The Lookup activity reads the metadata table and returns an array of objects — one for each table to copy
The ForEach activity iterates over this array, executing the inner activities once per table
The Copy activity inside ForEach dynamically resolves the source table and destination path using @item() expressions that reference the current metadata row

Azure Resources You’ll Need

Before we start building, make sure you have these resources provisioned:

Resource	Details
Azure Data Factory	Your ADF workspace (e.g., `naveen-datafactory-de`)
Azure SQL Database	AdventureWorksLT sample database (or any SQL DB with multiple tables)
Azure Data Lake Storage Gen2	Storage account with hierarchical namespace enabled
ADLS Container	A container created manually (e.g., `database`) — ADF cannot create containers, only folders

Important: The ADLS Gen2 container must exist before running the pipeline. ADF will auto-create folders inside the container, but it cannot create the container itself. If the container doesn’t exist, you’ll get a runtime error.

Step 1: Create the Metadata Table

The metadata table is the brain of your pipeline. Each row represents one table to be copied. Connect to your Azure SQL Database and run:

-- Create the metadata table
CREATE TABLE metadata (
    id          INT IDENTITY(100, 1),
    TableName   VARCHAR(100),
    SchemaName  VARCHAR(100),
    ContainerName VARCHAR(100),
    FolderName  VARCHAR(100)
);

-- Insert table configurations
INSERT INTO metadata (TableName, SchemaName, ContainerName, FolderName)
VALUES
    ('Customer',        'SalesLT', 'database', 'sqldb/Customer'),
    ('Address',         'SalesLT', 'database', 'sqldb/Address'),
    ('CustomerAddress', 'SalesLT', 'database', 'sqldb/CustomerAddress'),
    ('Product',         'SalesLT', 'database', 'sqldb/Product'),
    ('ProductCategory', 'SalesLT', 'database', 'sqldb/ProductCategory');

-- Verify
SELECT * FROM metadata;

Output:

id	TableName	SchemaName	ContainerName	FolderName
100	Customer	SalesLT	database	sqldb/Customer
101	Address	SalesLT	database	sqldb/Address
102	CustomerAddress	SalesLT	database	sqldb/CustomerAddress
103	Product	SalesLT	database	sqldb/Product
104	ProductCategory	SalesLT	database	sqldb/ProductCategory

Understanding the Column Design

Each column serves a specific purpose in the pipeline:

TableName — The table to copy from the source database. Used in the Copy activity’s source query.
SchemaName — The schema prefix (e.g., SalesLT). Combined with TableName to form the fully qualified table name SalesLT.Customer.
ContainerName — The ADLS Gen2 container where data will land. Must already exist.
FolderName — The folder path inside the container. ADF creates this automatically. Using sqldb/Customer creates a nested folder structure.

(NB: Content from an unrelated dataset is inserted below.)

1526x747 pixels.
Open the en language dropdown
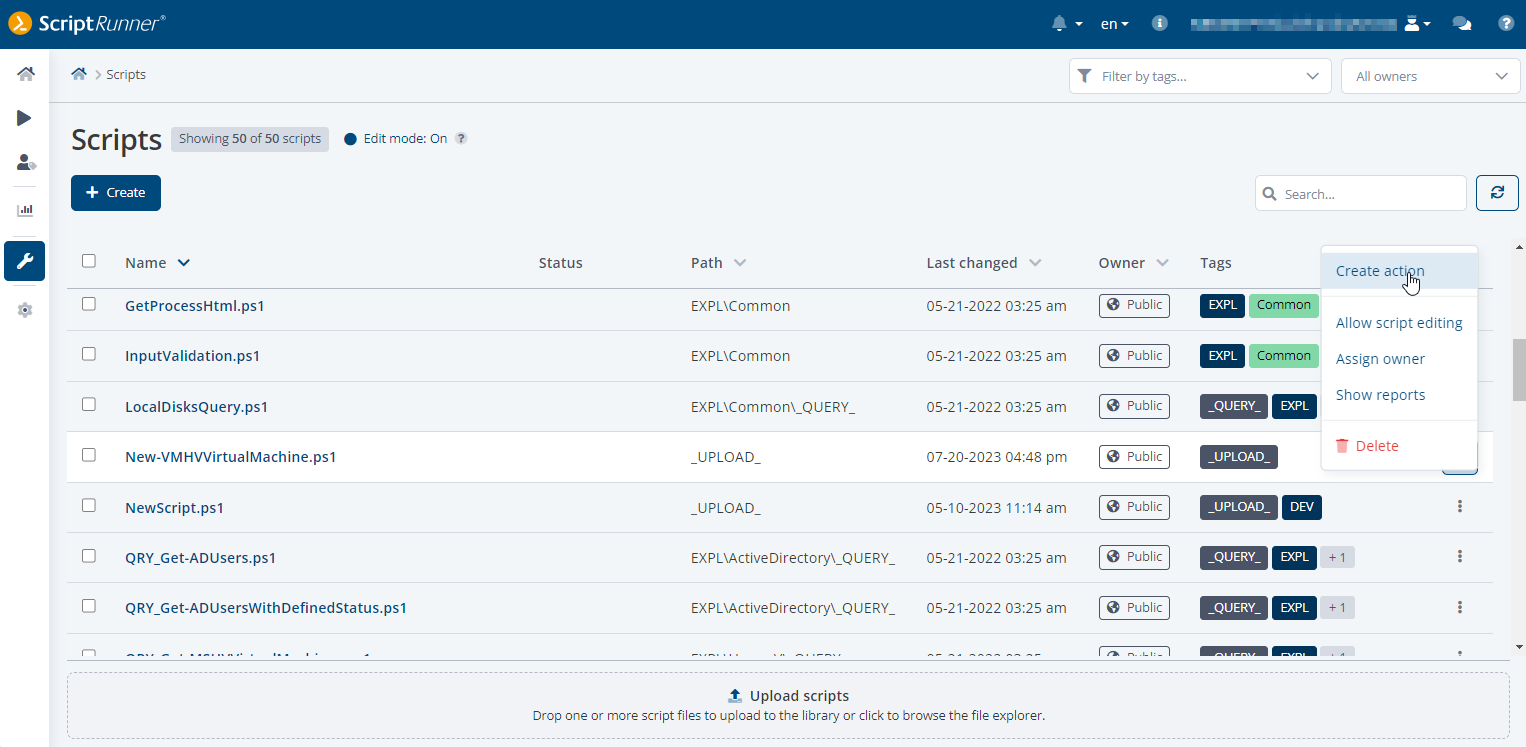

Pro tip: In production, you’d add more columns like IsActive (to enable/disable tables), LoadType (full/incremental), FileFormat (CSV/Parquet/JSON), and LastLoadDate (for tracking).

Step 2: Create Linked Services

Linked Services are connection strings to your data sources. You need two:

A. Linked Service for Azure SQL Database

In ADF Studio, go to Manage tab (wrench icon) → Linked services → + New
Search for Azure SQL Database → select it
Configure:
Name: LS_AzureSqlDB
Server name: select your Azure SQL server from the dropdown
Database name: select your database
Authentication: SQL authentication (enter username and password)
Click Test connection — make sure it shows “Connection successful”
Click Create

B. Linked Service for ADLS Gen2

+ New → search for Azure Data Lake Storage Gen2 → select it
Configure:
Name: LS_ADLS_Gen2
Authentication: Account Key (easiest) or Managed Identity (more secure, recommended for production)
Select your storage account from the dropdown
Click Test connection → Create

Note: If you’re using Synapse instead of ADF, the default workspace storage linked service (naveen-synapse-ws-WorkspaceDefaultStorage) is already created for you. You only need to create the SQL linked service.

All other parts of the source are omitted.